Titled A board game, literally, the simulation highlighted the often-difficult path that board members tread when trying to meet obligations to shareholders as well as the broader community.
"I didn't actually know what I was getting myself into, to be honest," said Anna Dai, a dentist at the Royal Flying Doctor Service and a suburban Melbourne clinic.
"I walked in just expecting to be a spectator, but not necessarily being right there in the thick of it."
The "thick of it" was a scenario involving fictitious paper-product company Roll With It, who had received news that a competitor was dumping illegal levels of toxins into the waterways. Participants had to debate whether or not to use the information for their own advantage.
"It was very enlightening just to see different perspectives that board members brought for consideration," said another first-time board member Marina Zhang, a senior project manager at the Department of Jobs, Precincts and Regions in Victoria.
The on-campus and online event proved an eye-opener for those who took part – both experienced and inexperienced board members alike.

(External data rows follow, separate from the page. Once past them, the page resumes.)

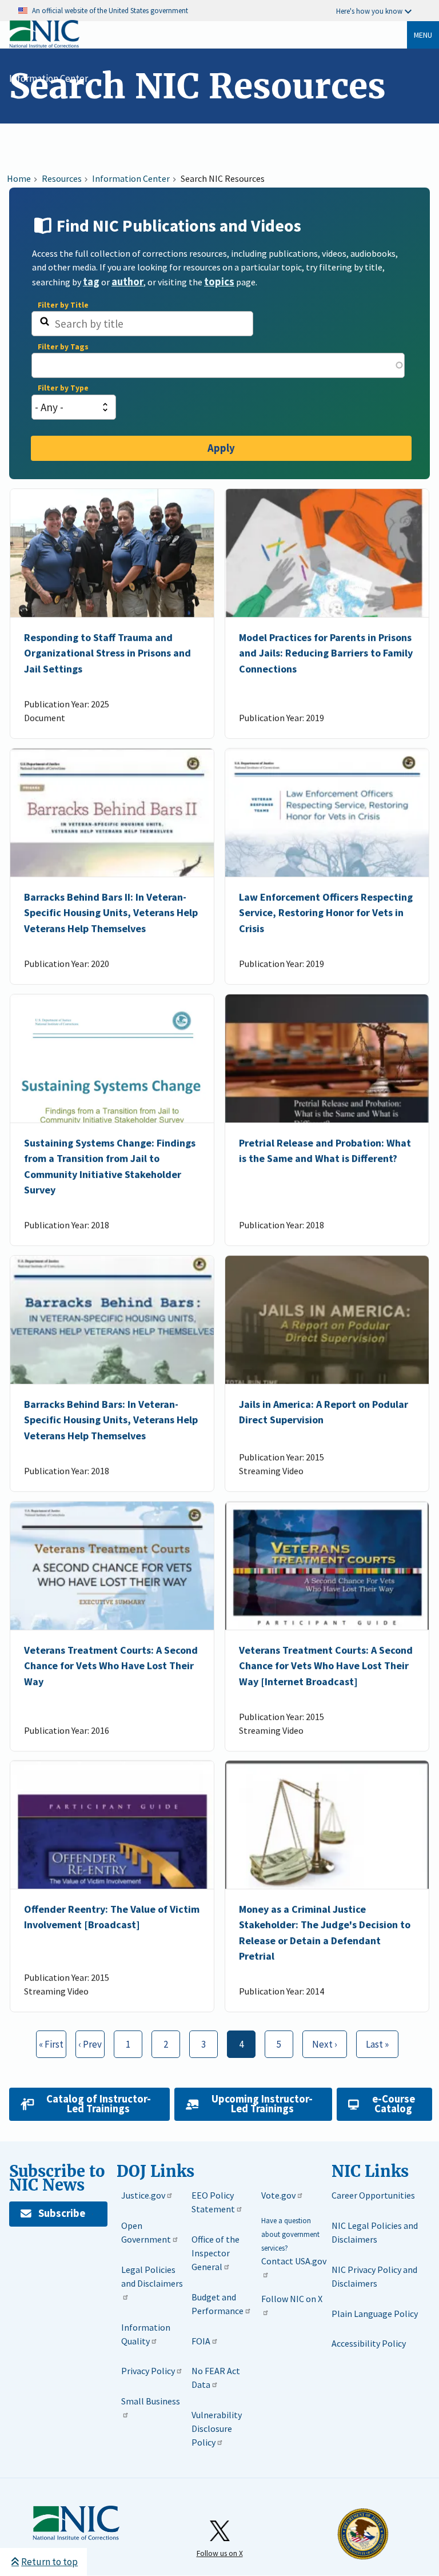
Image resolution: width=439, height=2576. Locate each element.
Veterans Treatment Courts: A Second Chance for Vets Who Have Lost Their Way (111, 1665)
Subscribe (61, 2213)
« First (50, 2044)
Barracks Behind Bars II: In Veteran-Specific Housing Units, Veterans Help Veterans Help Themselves (111, 912)
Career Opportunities (373, 2195)
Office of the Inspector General (215, 2252)
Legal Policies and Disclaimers (152, 2276)
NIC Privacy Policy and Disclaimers (374, 2276)
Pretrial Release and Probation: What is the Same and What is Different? (325, 1150)
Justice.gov (143, 2195)
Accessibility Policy (369, 2343)
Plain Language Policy (375, 2313)
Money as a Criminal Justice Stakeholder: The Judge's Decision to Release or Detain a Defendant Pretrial (324, 1932)
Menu (423, 35)
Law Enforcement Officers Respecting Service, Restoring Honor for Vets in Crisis (326, 912)
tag (91, 281)
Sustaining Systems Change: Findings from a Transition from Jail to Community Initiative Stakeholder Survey (109, 1166)
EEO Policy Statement (213, 2202)
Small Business (150, 2401)
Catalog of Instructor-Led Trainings (98, 2103)
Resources (62, 178)
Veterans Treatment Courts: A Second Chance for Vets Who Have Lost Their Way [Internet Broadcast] (326, 1665)
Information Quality (145, 2334)
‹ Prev (89, 2044)
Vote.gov (278, 2195)
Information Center (48, 78)
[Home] (44, 45)
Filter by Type (63, 388)
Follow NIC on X (291, 2298)
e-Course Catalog (393, 2103)
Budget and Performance (217, 2303)
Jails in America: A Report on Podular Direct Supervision (323, 1412)
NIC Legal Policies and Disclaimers (375, 2232)
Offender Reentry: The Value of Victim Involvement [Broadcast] (111, 1916)
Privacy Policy (148, 2370)
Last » (373, 2041)
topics (219, 281)
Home (19, 178)
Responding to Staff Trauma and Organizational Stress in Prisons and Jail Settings (107, 653)
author (127, 281)
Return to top (49, 2561)
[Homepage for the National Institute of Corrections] (76, 2537)
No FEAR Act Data (215, 2377)
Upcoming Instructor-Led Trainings (262, 2103)
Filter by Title (63, 305)
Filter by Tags (63, 347)
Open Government (146, 2232)
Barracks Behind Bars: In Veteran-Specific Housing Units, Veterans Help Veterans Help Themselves (111, 1420)
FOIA (200, 2341)
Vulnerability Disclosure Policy (216, 2428)
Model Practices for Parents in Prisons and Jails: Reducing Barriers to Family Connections (326, 653)
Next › (320, 2041)
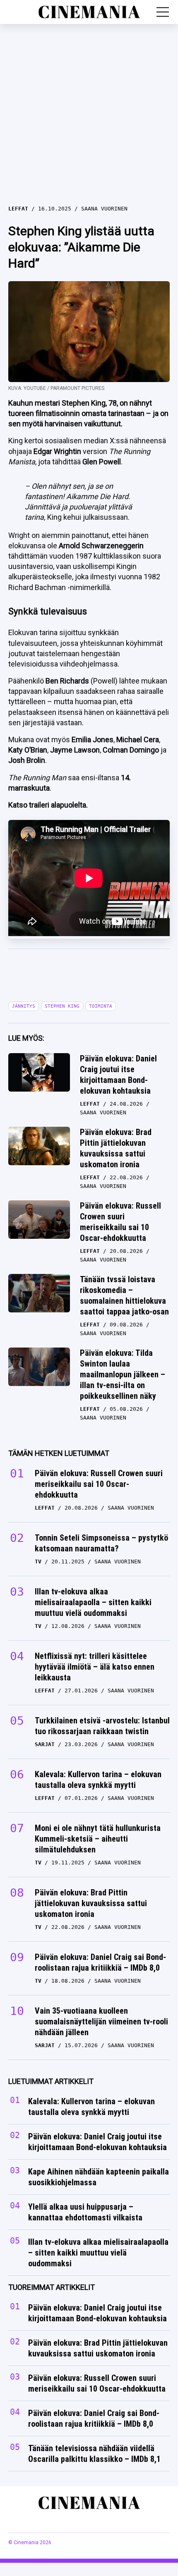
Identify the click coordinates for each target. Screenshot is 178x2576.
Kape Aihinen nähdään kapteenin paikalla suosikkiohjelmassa (98, 2177)
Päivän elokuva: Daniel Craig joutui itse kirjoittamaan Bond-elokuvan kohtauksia (118, 1075)
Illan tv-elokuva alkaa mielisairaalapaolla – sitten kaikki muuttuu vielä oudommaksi (93, 1602)
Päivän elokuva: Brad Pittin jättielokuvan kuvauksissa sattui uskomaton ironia (116, 1148)
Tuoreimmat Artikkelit (51, 2287)
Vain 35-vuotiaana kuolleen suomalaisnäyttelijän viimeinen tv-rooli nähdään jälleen (101, 2021)
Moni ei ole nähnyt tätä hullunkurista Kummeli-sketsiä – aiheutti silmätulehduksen (98, 1838)
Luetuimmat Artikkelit (51, 2081)
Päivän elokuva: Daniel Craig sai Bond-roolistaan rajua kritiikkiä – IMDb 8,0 (100, 1962)
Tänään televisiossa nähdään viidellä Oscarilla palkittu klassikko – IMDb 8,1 (94, 2453)
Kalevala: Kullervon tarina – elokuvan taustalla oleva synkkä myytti (98, 1779)
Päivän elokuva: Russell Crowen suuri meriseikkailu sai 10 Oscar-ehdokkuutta (120, 1222)
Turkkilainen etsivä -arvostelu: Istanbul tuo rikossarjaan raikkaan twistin (102, 1726)
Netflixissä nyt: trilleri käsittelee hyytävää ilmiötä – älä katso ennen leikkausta (94, 1666)
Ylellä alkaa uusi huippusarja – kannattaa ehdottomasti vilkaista (85, 2212)
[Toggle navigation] (162, 12)
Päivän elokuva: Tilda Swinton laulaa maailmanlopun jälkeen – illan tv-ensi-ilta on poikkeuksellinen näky (122, 1374)
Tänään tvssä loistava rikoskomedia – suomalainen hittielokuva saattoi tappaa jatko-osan (124, 1295)
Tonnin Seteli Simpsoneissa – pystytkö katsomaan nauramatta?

"I thought it was terrific," said Richard Dammery, a member of the public who sits on the boards of Aussie Broadband, Nexus Hospitals, Creative Partnerships and other companies.
"I thought some of the younger people, who hadn't had board experience, listened carefully and then made very insightful comments at the right time. It was really good."
Melbourne Business School Dean, Internal, Caron Beaton-Wells, said the event showcased the School's role in bringing business and the wider community together.
"Melbourne Knowledge Week is the city's annual festival of ideas. So, for the Melbourne Business School, it is an amazing opportunity to be involved, given our mission is to unleash ideas and leaders for a sustainable future."
Event organiser Jo Stavers and her team spent hours developing the scenario, securing the involvement of academics and experienced board members, and giving our technicians time to make sure everything ran smoothly.
"We had over 200 people join us on the night – about 50 who physically came to Carlton and sat around our fictitious boardroom tables, and another 170 or so who tuned in to the livestream from countries as far as Malaysia, Ireland and Finland."
Engagement at the event was high, with about three-quarters of participants actively taking part – which pleased Merran Kelsall, President and Board Chair of CPA Australia, who chaired one of the simulated board meetings.
"You know, to have these simulations means you're helping explain what it is that boards do and the important work that it is," she said.
With more twists and turns in the Roll With It story being revealed throughout the night, the discussions were intense and at times passionate.
"It's a situation that I've seen a couple of times in my corporate life, and I thought it was very realistic. Both in terms of the simulation and the board dynamics," Richard said.
Marina agreed: "I imagine most board experiences wouldn't be quite as entertaining or as jovial, but probably just as thought-provoking. It wasn't just learning about the theory, but experiencing it in a really interactive and stimulating way."
Richard was particularly impressed by the different perspectives that participants without board experience brought to the discussion.
"As a couple of the people said in the room: 'When you've got diversity around the table, in any board context, you're always learning.'
"I think there's going to be a generational shift, and, when it comes, we're going to see things done quite differently," he said.